Want to Know More? Give us a call and schedule an estate planning consultation today. I would love to meet you and discuss how we might be able to plan for the future for you and your family.

FAQs About Probate

What is Probate?  
Probate is a court process for handling someone's business affairs after they have died.  A probate court can enter orders appointing an executor (or personal representative) to be in charge of the decedent's affairs.  The Court can also enter orders allowing for assets to be sold or distributed to heirs.  Finally, the court ensures that all of the decedent's financial responsibilities are met, including tax filings, payment of debts, collecting monies owed to the decedent, and paying for their final expenses.

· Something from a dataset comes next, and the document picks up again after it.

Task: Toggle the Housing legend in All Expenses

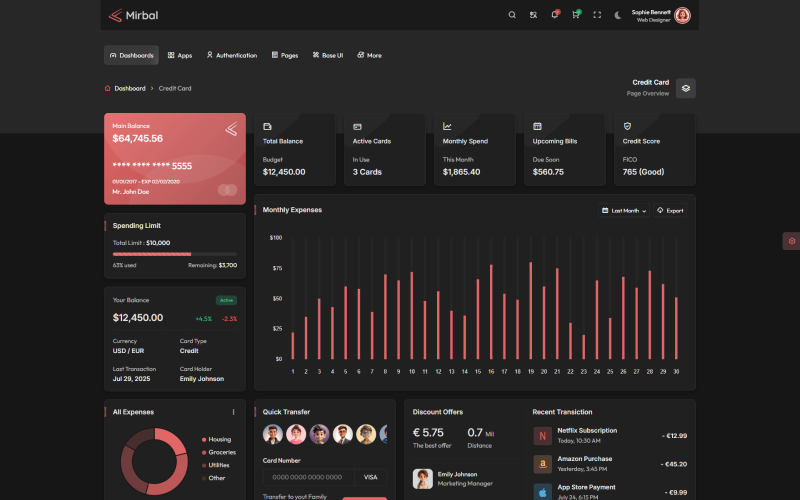Action: pyautogui.click(x=218, y=439)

What are Probate and Non-Probate Assets?
The easiest way to understand this is to first understand what non-probate assets are.  These are assets that are transferred automatically when someone dies, under a contract, or beneficiary provision.  Because they transfer automatically, there is no need for an executor to "probate" them or transfer them through the courts.  Some examples would be life insurance policies or retirement accounts that have named provisions in place, joint banking accounts, assets that are held in trust, and property interests under a "transfer on death" deed.  In contrast, "probate assets" are those assets that do NOT transfer automatically and must be "probated" through the Court.
What is a Small Estate?
Not every "probate estate" requires a full court administration.  Indiana law allows families to avoid the formal probate process in cases where there are only a few probate assets and their monetary value is limited.  In those cases, families can often transfer assets by a simple Affidavit.  There are, of course, some rules that apply to this process:
1.  The net probate assets (after deducting for debts that the family is paying, final expenses and burial expenses) are valued at less than $50,000.00.
2.  You have to wait at least 45 days after your loved one dies before you can transfer assets by a Small Estate Affidavit.
3.  There can't be a formal probate estate open for the decedent anywhere.
4.  You have to list the heirs at law (under Intestate Succession) or the beneficiaries who are named in the Decendent's Will in the Affidavit.
5.  You have to agree to use the assets first and foremost to pay the Decedent's debts and, if there is anything left over, you promise that you will distribute that to the beneficiaries named in the Decedent's Last Will and Testament or the heirs who are entitled to inherit under Intestate Succession.